Le soleil aux regards éloignés et tremblants
Passe à travers les grands massifs et les fait roses
Les patineurs épars se penchent dans des poses
Gracieuses, quand c'est le petit pied mutin
D'une femme qui chausse et lace le patin.
La glace, toute neuve, est de la nuit dernière.
On la tâte, on s'essaie, on part à sa manière,
Bien ou mal, et parfois les deux pieds en avant.

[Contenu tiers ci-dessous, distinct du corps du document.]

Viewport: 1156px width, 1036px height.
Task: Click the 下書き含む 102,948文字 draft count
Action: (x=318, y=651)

L'Anglais se reconnait à son style savant,
Le Polonais, le Russe aussi. Paris progresse,
Mais c'est plutôt du bel entrain et de l'adresse.

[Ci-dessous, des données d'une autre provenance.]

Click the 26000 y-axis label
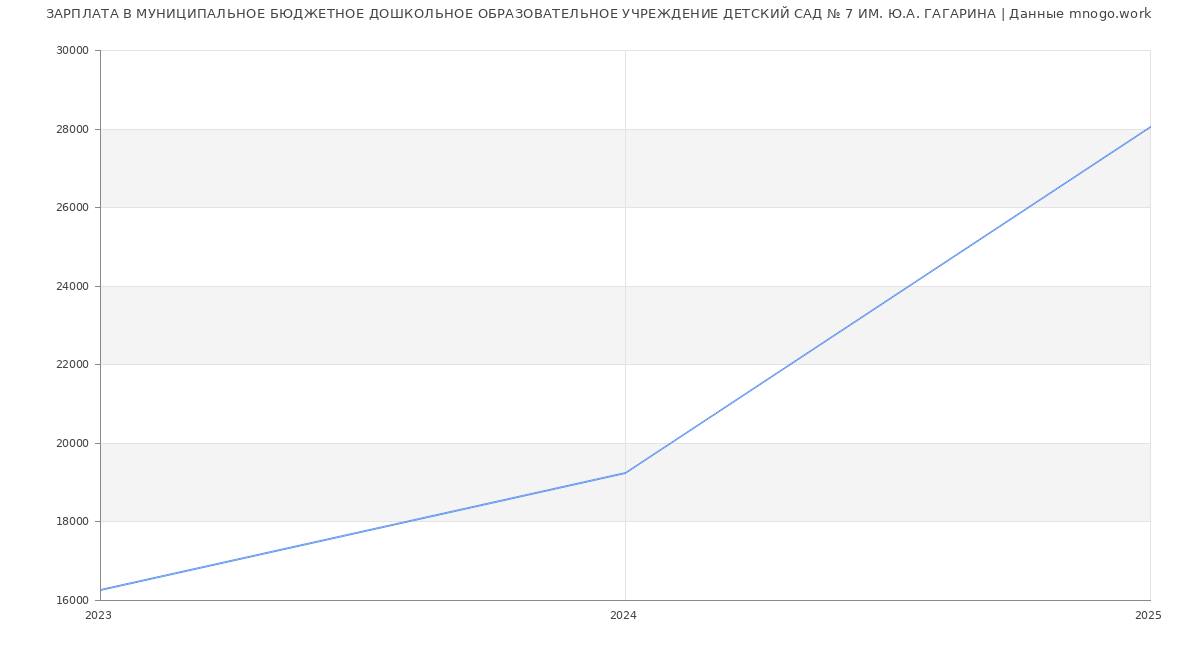This screenshot has width=1200, height=650. click(74, 208)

Que de hauts faits perdus, que de noms oubliés !
Mais les héros sont-ils pour jamais humiliés
Lorsque l'histoire peut compter les héroïnes !
La frileuse aux yeux bleus qui, comme les hermines,
Mourrait d'un peu de boue offensant sa fraîcheur,
Est brave si la ta tache est faite de blancheur.
L'oeil, troublé par le vol des jupes lumineuses,
Suit l'essaim tournoyant des belles patineuses,
Les mains dans le manchon, seules ou nous laissant
Prendre leur taille, ainsi que l'on fait en dansant.
Les roses d'un froid gai les colorent, parure
Du teint, et sur le cou frissonne la fourrure.
Des groupes reliés par une perche ont l'air
D'un ballet du Prophète. Avec un rire clair
Ils vont, et sur la glace unie et sans embûche
Se disjoignent ; le pied tourne à faux et trébuche ;
Le désordre se met dans les rangs ; un traineau
Passe ; la glace crie et le mouvant tableau
S'embellit de la courbe et de la grâce insigne
Du traineau dont l'avant semble le col d'un cygne.
Parfois l'aplomb peu sûr de deux bras élégants
Trace sur l'horizon des traits bien extravagants.Les étoiles d'argent dont la branche est fleurie
Tombent le long du bord sur ce bal de féerie,
Et, le soir, s'efforçant à des exploits plus beaux.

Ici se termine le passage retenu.